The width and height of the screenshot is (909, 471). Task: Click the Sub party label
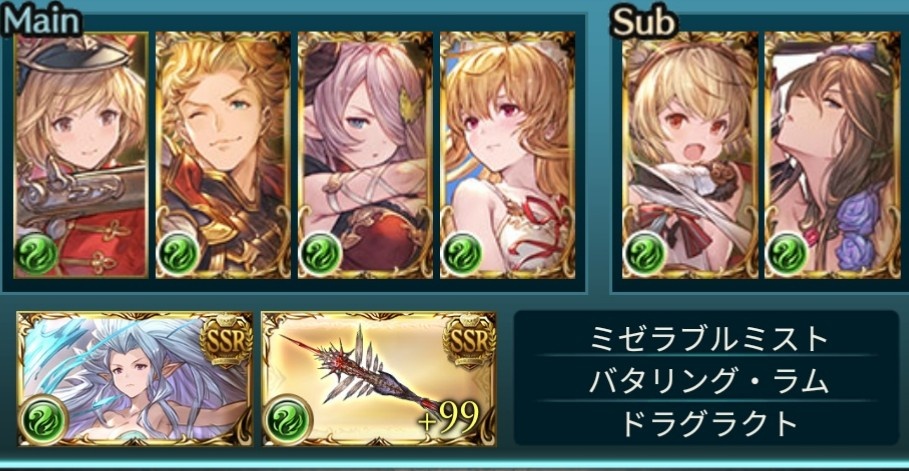(x=643, y=22)
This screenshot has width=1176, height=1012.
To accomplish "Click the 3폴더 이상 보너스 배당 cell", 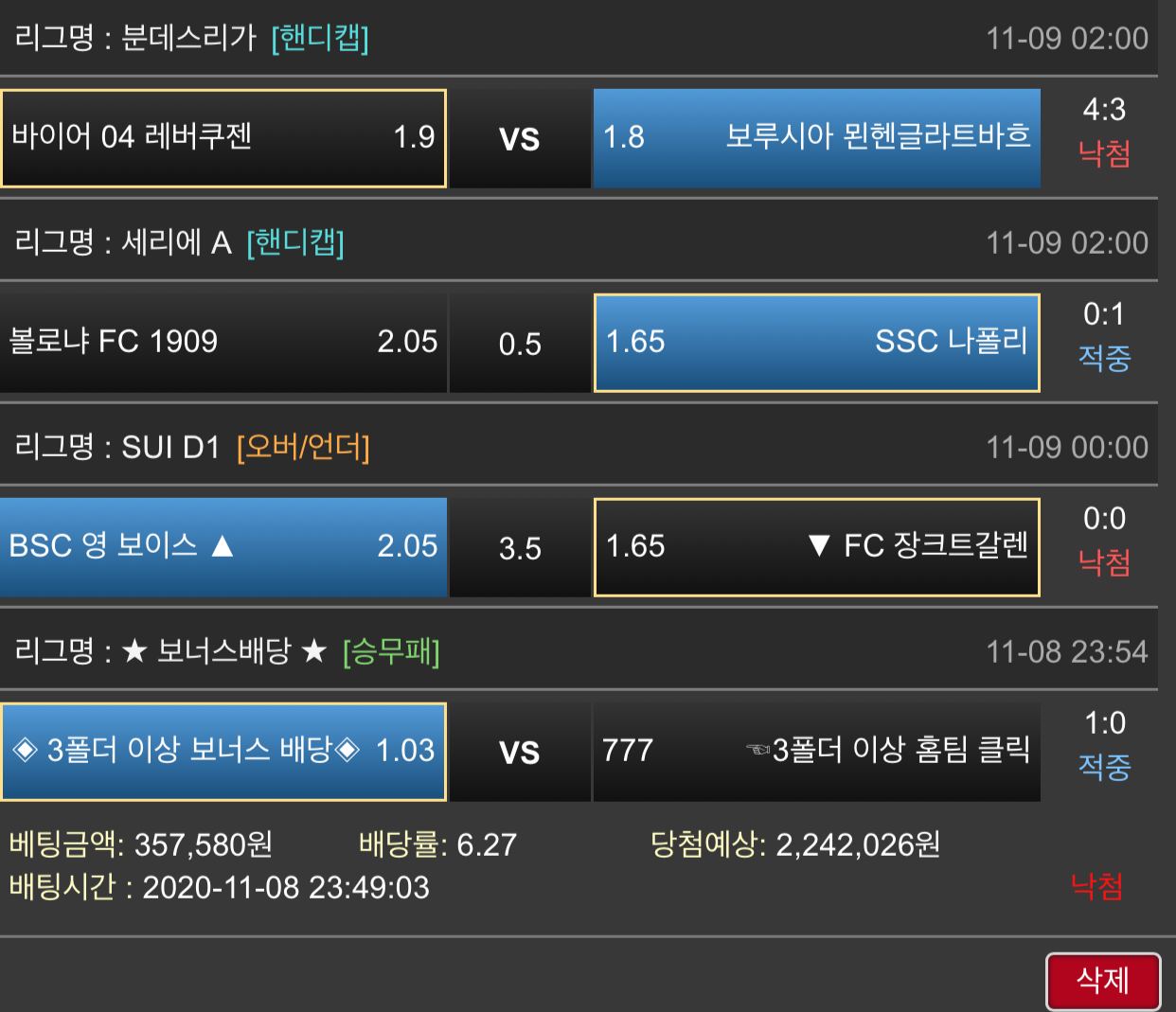I will pos(223,752).
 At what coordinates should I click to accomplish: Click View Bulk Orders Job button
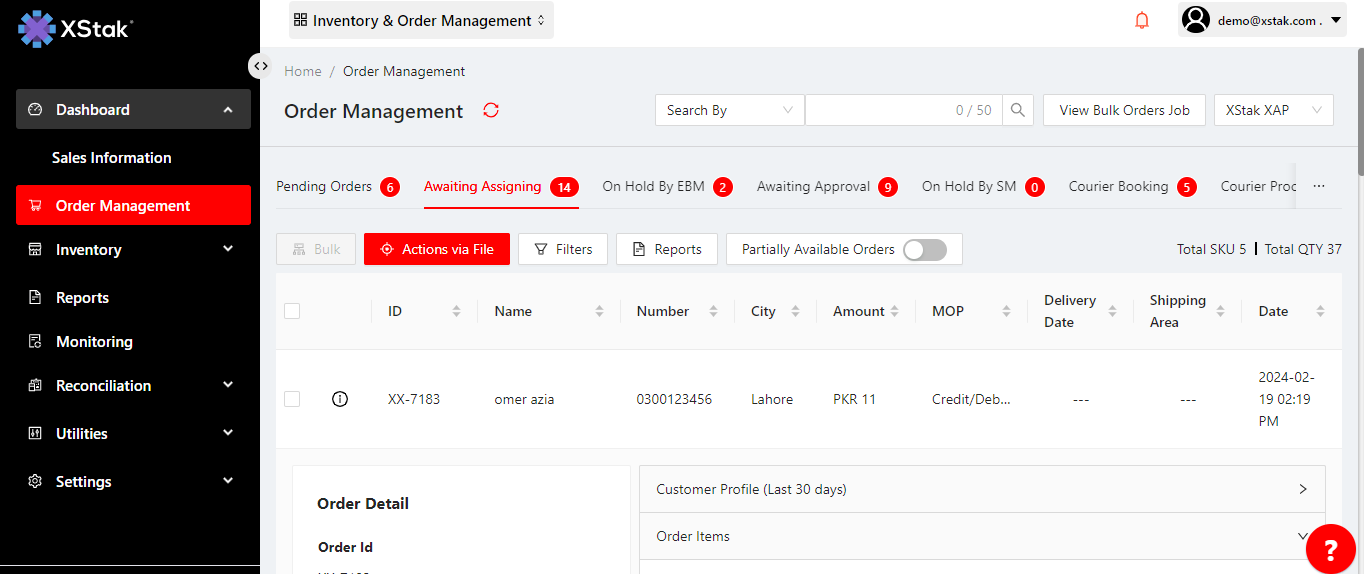1124,110
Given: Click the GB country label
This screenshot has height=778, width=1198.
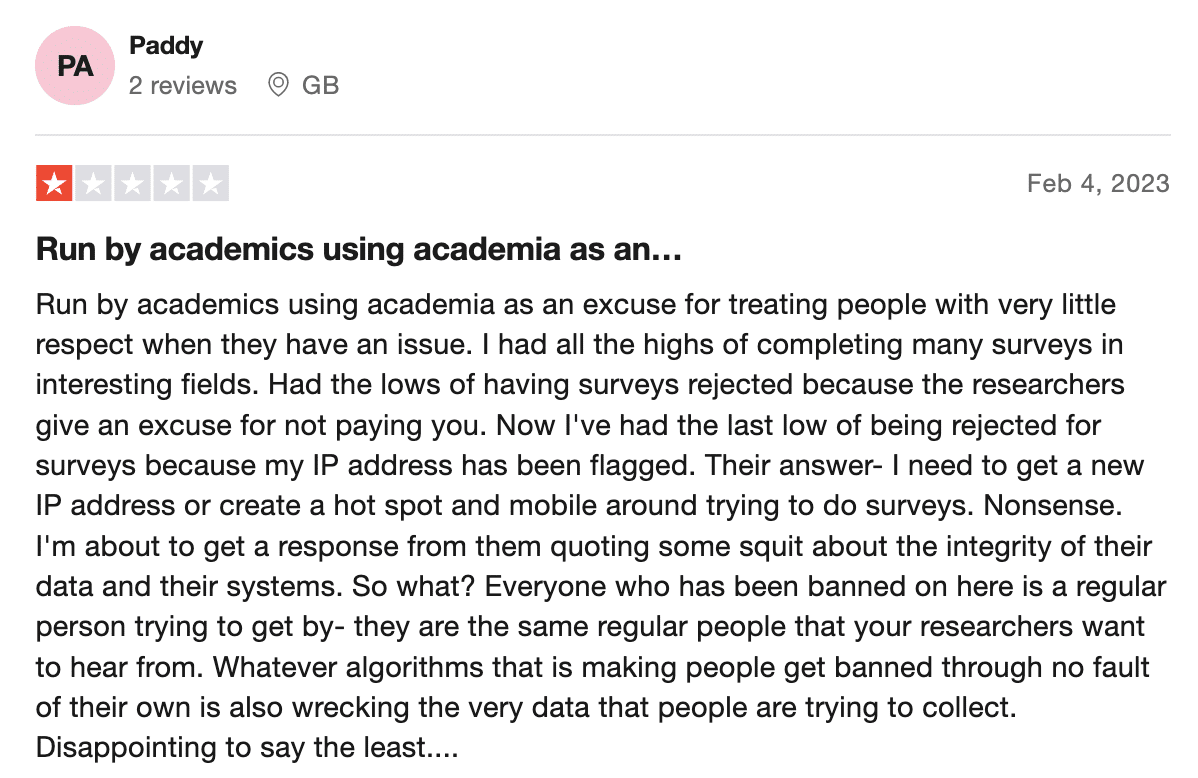Looking at the screenshot, I should (x=320, y=86).
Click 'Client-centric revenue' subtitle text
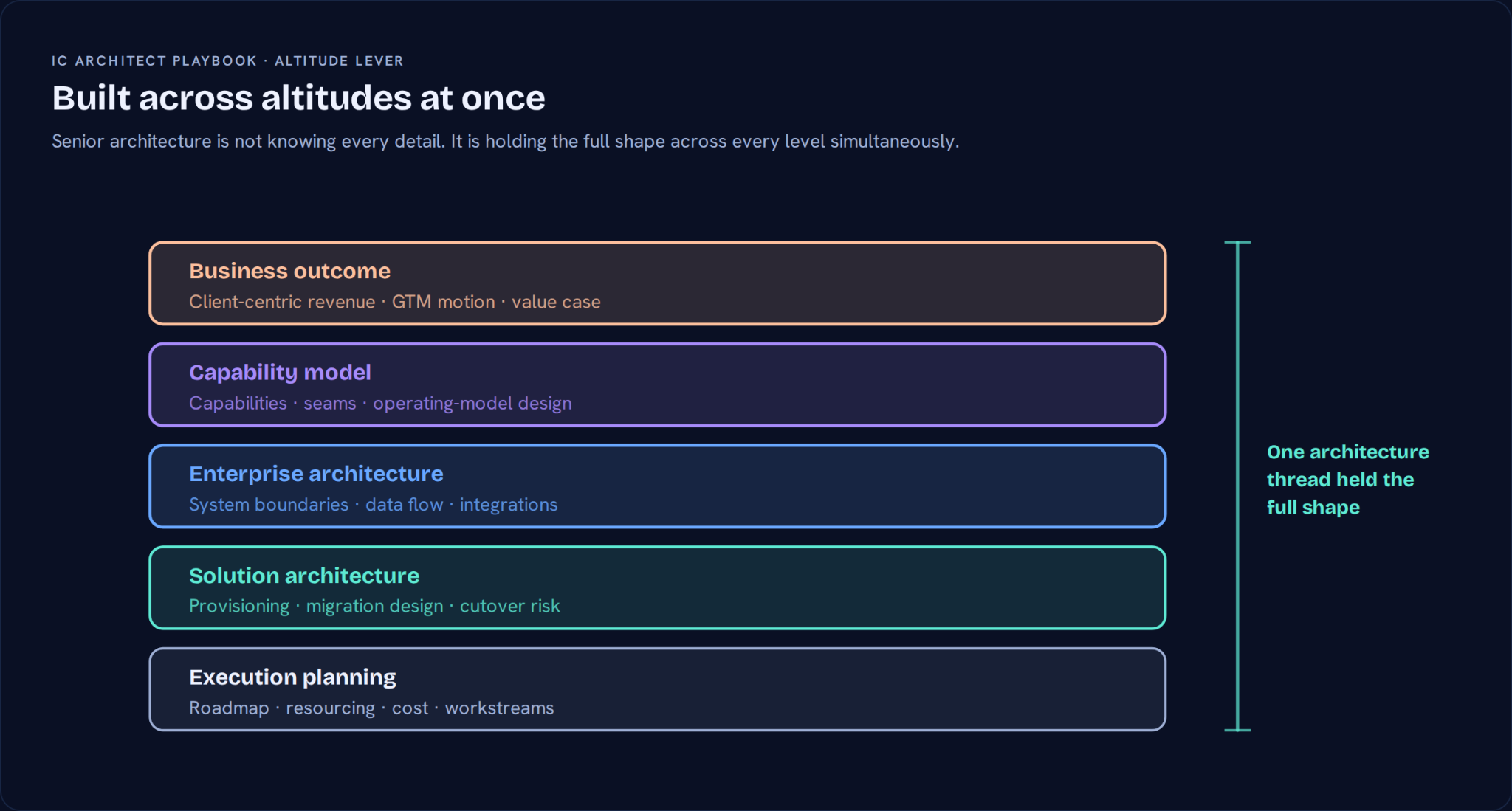This screenshot has width=1512, height=811. click(282, 302)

TASK DIRECTIONS ▸
Could you transcribe exactly the lines from the one with "This screenshot has height=778, width=1198." through the end of the data, both ends included, and nothing else, skipping the pictures?

WRITTEN REPLY ▸
This screenshot has height=778, width=1198.
Looking at the screenshot, I should (x=320, y=86).
Click 'Client-centric revenue' subtitle text
This screenshot has width=1512, height=811. click(282, 302)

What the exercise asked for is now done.